California limits full-contact football practices for school students
California Governor Jerry Brown has signed a bill into law that will limit full-contact football practices at middle and high schools.
The Golden State's new law will prevent football teams from holding full-contact practices during the off-season and limit them to no more than two ninety-minute, full-contact practices per week during preseason as well as the regular season.
Under the measure, which will apply to private, public and charter schools, a player who has sustained a head injury or concussion will have to complete a supervised procedure of at least seven days.

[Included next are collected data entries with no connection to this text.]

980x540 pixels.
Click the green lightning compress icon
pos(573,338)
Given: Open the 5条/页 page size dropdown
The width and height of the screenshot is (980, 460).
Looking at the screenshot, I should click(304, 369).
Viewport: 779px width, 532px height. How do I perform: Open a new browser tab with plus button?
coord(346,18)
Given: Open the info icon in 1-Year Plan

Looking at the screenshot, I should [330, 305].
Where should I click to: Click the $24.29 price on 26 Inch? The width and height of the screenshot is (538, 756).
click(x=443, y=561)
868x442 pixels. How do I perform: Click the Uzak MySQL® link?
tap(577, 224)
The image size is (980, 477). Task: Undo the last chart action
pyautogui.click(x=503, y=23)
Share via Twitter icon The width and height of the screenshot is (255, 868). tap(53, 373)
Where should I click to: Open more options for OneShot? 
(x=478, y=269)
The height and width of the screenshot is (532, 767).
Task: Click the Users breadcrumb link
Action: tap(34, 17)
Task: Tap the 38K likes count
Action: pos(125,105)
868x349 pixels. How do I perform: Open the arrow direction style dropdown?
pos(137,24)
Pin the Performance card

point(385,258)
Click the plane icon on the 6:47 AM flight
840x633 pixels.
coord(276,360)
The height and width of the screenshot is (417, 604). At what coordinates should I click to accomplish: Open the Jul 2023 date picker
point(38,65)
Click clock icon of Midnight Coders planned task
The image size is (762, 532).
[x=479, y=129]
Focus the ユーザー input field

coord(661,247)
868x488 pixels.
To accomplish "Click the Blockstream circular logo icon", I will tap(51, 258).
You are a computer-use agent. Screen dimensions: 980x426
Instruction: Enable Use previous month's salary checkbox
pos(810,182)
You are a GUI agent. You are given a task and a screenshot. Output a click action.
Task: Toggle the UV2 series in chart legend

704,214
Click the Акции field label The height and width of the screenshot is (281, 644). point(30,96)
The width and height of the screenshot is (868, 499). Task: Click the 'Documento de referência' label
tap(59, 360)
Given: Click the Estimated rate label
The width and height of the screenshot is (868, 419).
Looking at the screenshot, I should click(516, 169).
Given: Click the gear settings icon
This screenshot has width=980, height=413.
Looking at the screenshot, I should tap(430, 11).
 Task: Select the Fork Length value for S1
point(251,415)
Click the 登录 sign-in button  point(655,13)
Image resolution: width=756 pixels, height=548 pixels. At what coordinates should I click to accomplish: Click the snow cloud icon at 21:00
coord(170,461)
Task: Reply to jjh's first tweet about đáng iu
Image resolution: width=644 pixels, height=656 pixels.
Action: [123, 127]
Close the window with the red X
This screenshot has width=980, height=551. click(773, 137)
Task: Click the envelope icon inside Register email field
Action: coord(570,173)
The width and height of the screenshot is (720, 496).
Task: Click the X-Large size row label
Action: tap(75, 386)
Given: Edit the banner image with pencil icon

The new law has been enacted in wake movement that raised awareness about the potential dangers of repeated hits to the head.
Assemblyman Ken Cooley, a Democrat from Rancho Cordova, who introduced the AB 2127 Bill, said the measure would reassure parents that their children could learn football safely.
Speaking about the measure, Cooley said, "AB 2127's practice guidelines will reassure parents that their kids can learn football safely through three hours of full-contact practice to maximize conditioning and skill development while minimizing concussion risk."
However, some coaches expressed concerns that fewer contact practices, saying it would not allow players to get properly prepared to play.
The measure, which enjoys the support of the American Academy of Neurology, the Brain Injury Association of California as well as the California Interscholastic Federation, will go into effect in 2015.